▶ Exercises to complete:
1. In the account of Mike Gruber's family, what job did Joey Aiuppa do for Al Capone as a young man?
2. Resume the account of Mike Gruber's family, starting right after its last sentence.

▶ Supplied text:

☆ ☆ ☆

I have had the pleasure of knowing Mike Gruber for about five years now. He is our maintenance supervisor where I work Over the last few days and weeks I have come to learn a little about his family. Mike has both German and Italian heritage and is originally from Melrose Park Illinois. His Italian side is pretty colorful. Mike's 2nd cousin was Joey Aiuppa who was part of the Capone organization. As a young man he drove for Al Capone. Aiuppa also had ties to John Dillinger and the Karpis gangs. He may have been involved in the death of Sam Giancana and would take over as the head of the Chicago mob after his death. In 1986 Aiuppa was sentenced to 28 years in prison and fined 80,000 dollars for a scheme to skim millions of dollars from Las Vegas casinos. After serving nearly ten years he was released for health reasons in 1996 and died at the age of 89 in February 1987. Mike's recollections of his cousin sounds like scenes from the Godfather when they attended family gatherings Mikes father died young and his widowed mother resisted the urge to ask her cousin Joey for favors. That changed, however; when Mike's younger brother got into some pretty serious trouble with the law. Mikes mom approached Aiuppa for help. One day two large, well dressed men wearing dark sunglasses showed up at her door and asked Mikes mom numerous questions. When Mike's brother appeared in court he found that all charges had been dismissed.

☆ ☆ ☆

▶ Data provided:

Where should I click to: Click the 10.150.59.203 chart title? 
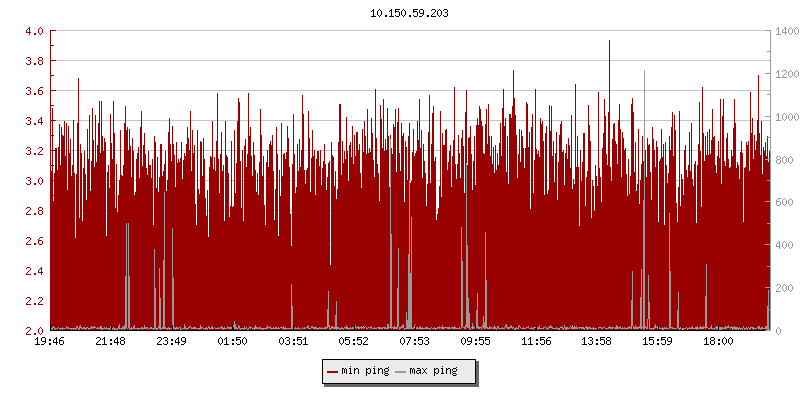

☆ ☆ ☆

▶ Outputs in order:
1. He drove for Al Capone.

2.
|
Joey Aiuppa |
In May 1971 Mike was in Navy boot camp when he received word that his father had passed away suddenly of a heart attack. Mike received a hardship discharge and was unable to return to the Navy. His father was a real American hero. Frederick A. Gruber was born April 1922 and died way too soon in May 1971. Fred was drafted into the U.S. Army late in 1942 as a Private and would eventually rise to the rank of 2nd Lieutenant. He was inducted at Camp Forrest in Tullahoma Tennessee where my own father was inducted in 1944. Fred served at various stateside bases such as Fort Bragg and Fort Sill. Eventually he would be attached as an artillery officer with the 8th Infantry Division. His unit would land at Utah Beach on July 4th 1944 and would go into combat on July 7th. The 8th fought through the tough hedgerow country of France and crossed the Ay River on the 26th. It pushed through Renne's France on August 8th and attacked Brest in September. By September 19th the Division had cleared the Crozon Peninsula and drove across France to Luxembourg. From there it moved into the Hurtgen Forest. There were a series of bloody battles fought here between September 19th and December 16th 1944. It would be the longest battle fought on German soil. The Germans fiercely defended this area because it would serve as a staging area for the battle of the Bulge which would begin on December 16th. The Division would push on and cross the Roer River on February 23, 1945. The 8th reached the Rhine River on March 7th and it drove across the Elbe on May 1st. The war would end on May 7, 1945, just a few days later.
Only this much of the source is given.